Escucho por la radio a un astrofísico preseleccionado para viajar a Marte en una misión denominada Mars One. Me fascina la atracción que en muchos humanos ejercen los secretos del Universo, pero más aún que aquí la pugna es por un viaje sólo de ida. El aspirante lo compara con mudarse a Australia: quizá vuelvas, quizá no, sólo que en este caso sin lugar para la duda.

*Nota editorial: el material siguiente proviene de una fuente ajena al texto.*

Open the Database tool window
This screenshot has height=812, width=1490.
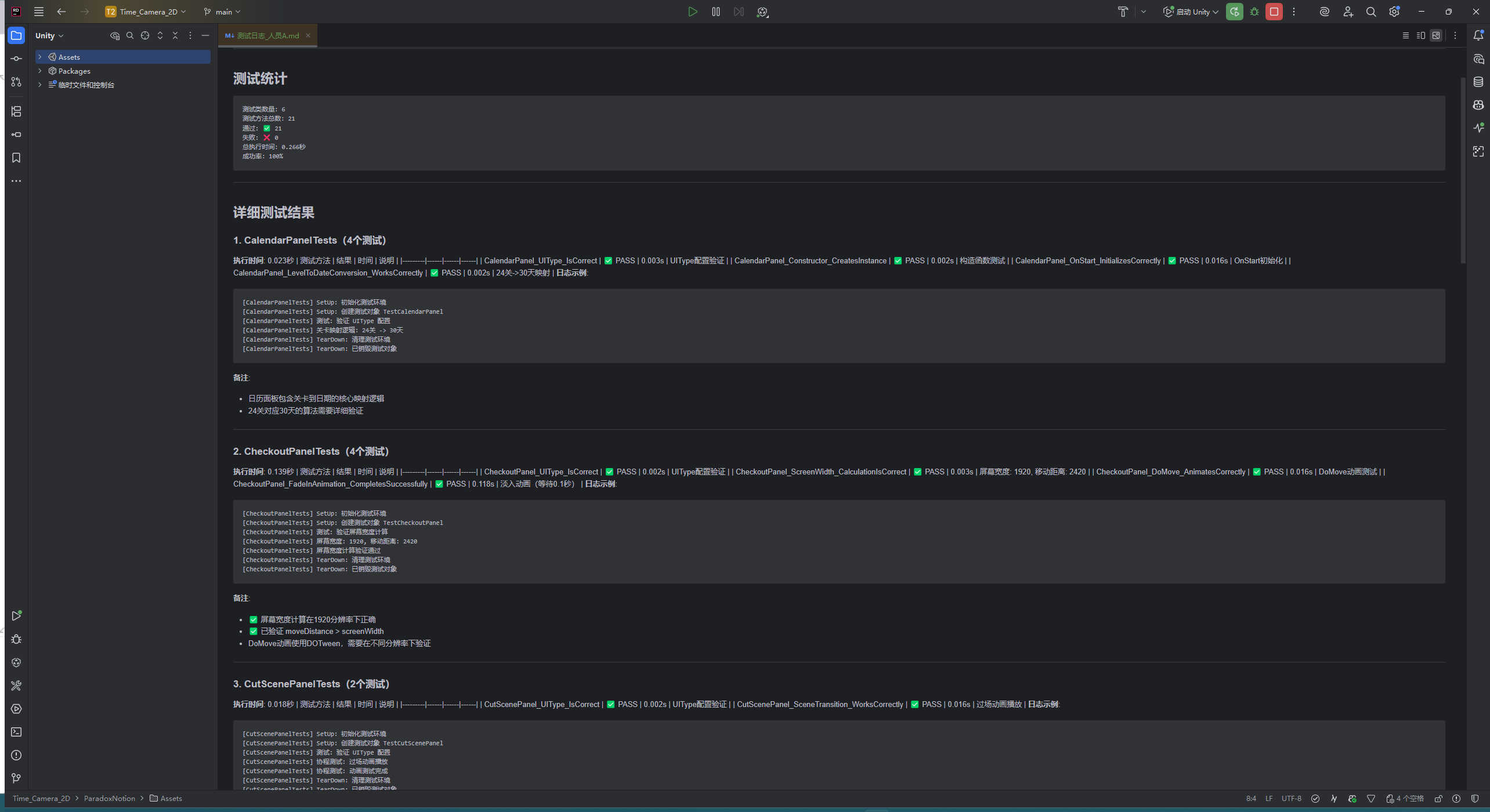click(1478, 82)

Puede que el excesivo apego a la vida sea de mediocres. Al menos supone una rémora para afrontar grandes aventuras. Subir a las montañas más altas, descender a las simas más profundas, retos como lanzarse al vacío miles de metros no son para cualquiera. El sueño de viajar a otros planetas, vivir en Marte, se le puede atribuir a toda la Humanidad, pero no todos querrían vivirlo en primera persona. Los cobardes como yo tendemos a pensar que pocos se pondrían en la fila. Quizá así tratamos de esconder nuestra mediocridad, o es que somos simplemente felices en nuestro pequeño Universo.
Recuerdo un tiempo en el que miraba al cielo y soñaba con otras vidas, mundos lejanos que siempre me parecían menos fríos. Quizá cambié de opinión, el caso es que un día dejé de buscar. No recuerdo el momento en el que deseché la idea de que el jardín del vecino siempre es más verde, pero seguro que supuso un pequeño hito en una existencia confusa.
El Universo se encierra en la imagen de una niña de un año subiendo las escaleras. Una historia de aprendizaje con final desconocido, siempre hacia arriba. Creo que por el momento seguiré sin desear ir a Marte. Quizá sea cobarde, a lo mejor soy simplemente feliz.